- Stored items
------------------------------------------------

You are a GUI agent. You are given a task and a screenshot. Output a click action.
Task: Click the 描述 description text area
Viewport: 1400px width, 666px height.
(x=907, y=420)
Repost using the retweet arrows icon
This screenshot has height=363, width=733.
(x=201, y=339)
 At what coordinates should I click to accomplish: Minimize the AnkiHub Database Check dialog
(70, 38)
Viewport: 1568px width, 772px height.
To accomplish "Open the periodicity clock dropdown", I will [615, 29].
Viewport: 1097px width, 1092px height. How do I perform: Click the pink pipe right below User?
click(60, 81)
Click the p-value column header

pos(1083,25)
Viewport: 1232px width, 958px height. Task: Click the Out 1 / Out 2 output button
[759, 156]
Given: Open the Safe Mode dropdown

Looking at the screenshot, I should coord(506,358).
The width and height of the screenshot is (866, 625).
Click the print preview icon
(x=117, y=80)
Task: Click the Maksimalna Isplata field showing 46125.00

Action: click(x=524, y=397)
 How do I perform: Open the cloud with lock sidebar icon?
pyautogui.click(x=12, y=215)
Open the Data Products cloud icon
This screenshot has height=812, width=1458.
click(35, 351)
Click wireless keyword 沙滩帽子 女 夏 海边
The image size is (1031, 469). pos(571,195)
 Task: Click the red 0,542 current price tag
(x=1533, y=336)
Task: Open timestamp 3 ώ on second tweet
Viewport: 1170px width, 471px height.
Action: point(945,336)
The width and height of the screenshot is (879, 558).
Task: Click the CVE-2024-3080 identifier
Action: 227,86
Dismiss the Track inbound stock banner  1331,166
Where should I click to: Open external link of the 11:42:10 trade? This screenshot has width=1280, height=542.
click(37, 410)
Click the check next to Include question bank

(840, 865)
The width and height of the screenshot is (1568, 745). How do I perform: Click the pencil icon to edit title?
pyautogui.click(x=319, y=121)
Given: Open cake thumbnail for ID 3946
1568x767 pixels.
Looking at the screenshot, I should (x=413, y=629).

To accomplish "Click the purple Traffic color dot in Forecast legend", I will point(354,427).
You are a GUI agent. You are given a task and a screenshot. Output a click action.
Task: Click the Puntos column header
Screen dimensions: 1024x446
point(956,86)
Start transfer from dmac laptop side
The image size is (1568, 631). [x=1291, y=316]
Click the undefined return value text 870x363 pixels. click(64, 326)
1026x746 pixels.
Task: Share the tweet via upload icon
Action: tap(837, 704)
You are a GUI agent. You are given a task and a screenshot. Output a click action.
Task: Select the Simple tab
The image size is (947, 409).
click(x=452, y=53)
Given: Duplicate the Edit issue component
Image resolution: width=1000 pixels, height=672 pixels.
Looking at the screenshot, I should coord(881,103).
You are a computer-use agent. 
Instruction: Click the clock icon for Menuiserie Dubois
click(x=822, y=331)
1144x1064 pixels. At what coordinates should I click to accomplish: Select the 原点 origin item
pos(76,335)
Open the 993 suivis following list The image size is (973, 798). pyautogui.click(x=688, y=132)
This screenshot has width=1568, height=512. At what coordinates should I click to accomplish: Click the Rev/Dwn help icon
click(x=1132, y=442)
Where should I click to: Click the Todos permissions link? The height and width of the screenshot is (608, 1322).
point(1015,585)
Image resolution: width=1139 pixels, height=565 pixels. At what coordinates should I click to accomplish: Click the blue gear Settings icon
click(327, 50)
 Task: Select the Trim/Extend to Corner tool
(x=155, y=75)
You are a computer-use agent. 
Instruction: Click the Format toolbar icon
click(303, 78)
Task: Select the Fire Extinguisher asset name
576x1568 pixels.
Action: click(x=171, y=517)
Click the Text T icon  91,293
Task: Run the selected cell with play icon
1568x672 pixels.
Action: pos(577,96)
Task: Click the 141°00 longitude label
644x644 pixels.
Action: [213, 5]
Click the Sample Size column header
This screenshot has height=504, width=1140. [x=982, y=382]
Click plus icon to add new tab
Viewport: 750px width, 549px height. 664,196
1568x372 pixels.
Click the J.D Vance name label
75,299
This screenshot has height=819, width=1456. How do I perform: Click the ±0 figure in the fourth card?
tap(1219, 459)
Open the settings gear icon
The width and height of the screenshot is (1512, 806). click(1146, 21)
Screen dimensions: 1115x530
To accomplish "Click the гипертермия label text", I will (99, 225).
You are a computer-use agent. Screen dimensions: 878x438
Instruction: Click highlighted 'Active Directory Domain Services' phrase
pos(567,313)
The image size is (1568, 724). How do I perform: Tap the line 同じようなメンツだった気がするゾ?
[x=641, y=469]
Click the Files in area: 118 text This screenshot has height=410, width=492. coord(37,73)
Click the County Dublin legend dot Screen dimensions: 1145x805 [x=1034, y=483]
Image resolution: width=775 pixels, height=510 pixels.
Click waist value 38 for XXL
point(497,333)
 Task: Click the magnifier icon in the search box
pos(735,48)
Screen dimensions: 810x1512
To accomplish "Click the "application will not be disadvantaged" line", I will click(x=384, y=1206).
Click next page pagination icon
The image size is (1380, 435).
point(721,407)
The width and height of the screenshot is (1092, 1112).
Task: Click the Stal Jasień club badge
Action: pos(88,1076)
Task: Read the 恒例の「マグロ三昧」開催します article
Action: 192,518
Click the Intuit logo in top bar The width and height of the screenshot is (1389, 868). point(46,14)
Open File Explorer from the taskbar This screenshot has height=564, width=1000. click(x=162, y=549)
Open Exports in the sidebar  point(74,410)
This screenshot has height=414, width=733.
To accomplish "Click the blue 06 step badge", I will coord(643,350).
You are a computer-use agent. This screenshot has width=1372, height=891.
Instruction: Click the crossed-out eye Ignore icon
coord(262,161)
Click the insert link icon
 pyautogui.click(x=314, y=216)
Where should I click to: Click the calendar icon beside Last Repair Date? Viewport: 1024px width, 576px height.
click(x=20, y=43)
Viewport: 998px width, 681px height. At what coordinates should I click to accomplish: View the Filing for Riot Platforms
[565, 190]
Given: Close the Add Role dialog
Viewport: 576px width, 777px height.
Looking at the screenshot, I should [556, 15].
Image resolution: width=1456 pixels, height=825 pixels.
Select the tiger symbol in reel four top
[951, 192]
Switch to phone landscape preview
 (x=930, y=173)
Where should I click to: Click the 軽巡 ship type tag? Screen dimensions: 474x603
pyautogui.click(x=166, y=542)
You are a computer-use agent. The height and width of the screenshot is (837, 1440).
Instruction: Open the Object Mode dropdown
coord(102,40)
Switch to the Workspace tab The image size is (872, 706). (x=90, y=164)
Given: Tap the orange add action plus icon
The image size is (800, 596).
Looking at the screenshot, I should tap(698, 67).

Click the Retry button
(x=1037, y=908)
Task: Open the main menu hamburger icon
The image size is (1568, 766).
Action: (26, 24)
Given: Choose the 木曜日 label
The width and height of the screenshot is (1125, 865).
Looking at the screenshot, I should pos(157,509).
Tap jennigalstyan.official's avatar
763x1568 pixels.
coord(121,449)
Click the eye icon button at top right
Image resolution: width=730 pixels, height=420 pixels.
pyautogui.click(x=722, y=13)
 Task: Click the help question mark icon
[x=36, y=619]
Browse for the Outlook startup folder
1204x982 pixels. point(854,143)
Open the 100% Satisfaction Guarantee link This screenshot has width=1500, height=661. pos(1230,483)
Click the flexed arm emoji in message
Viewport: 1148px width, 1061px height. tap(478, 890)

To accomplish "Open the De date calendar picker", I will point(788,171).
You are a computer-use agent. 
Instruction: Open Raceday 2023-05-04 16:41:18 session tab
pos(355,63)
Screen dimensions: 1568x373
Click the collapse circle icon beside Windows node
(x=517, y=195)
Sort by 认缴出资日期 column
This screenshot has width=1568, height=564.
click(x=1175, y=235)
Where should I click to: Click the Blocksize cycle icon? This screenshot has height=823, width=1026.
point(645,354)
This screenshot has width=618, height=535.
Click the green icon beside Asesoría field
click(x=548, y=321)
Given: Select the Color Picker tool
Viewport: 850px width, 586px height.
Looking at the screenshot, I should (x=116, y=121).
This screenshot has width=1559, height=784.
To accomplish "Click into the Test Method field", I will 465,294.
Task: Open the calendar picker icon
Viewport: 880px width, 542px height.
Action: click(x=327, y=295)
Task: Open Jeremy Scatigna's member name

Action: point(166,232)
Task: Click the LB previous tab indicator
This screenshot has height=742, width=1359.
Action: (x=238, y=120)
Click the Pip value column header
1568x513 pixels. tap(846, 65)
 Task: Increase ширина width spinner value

------------------------------------------------

- WORK INSTRUCTION
Identify the lines in the entries that hold "legend" and return each one.

- ANSWER FOR THE TASK
To accomplish "Click the purple Traffic color dot in Forecast legend", I will point(354,427).
Click the County Dublin legend dot Screen dimensions: 1145x805 [x=1034, y=483]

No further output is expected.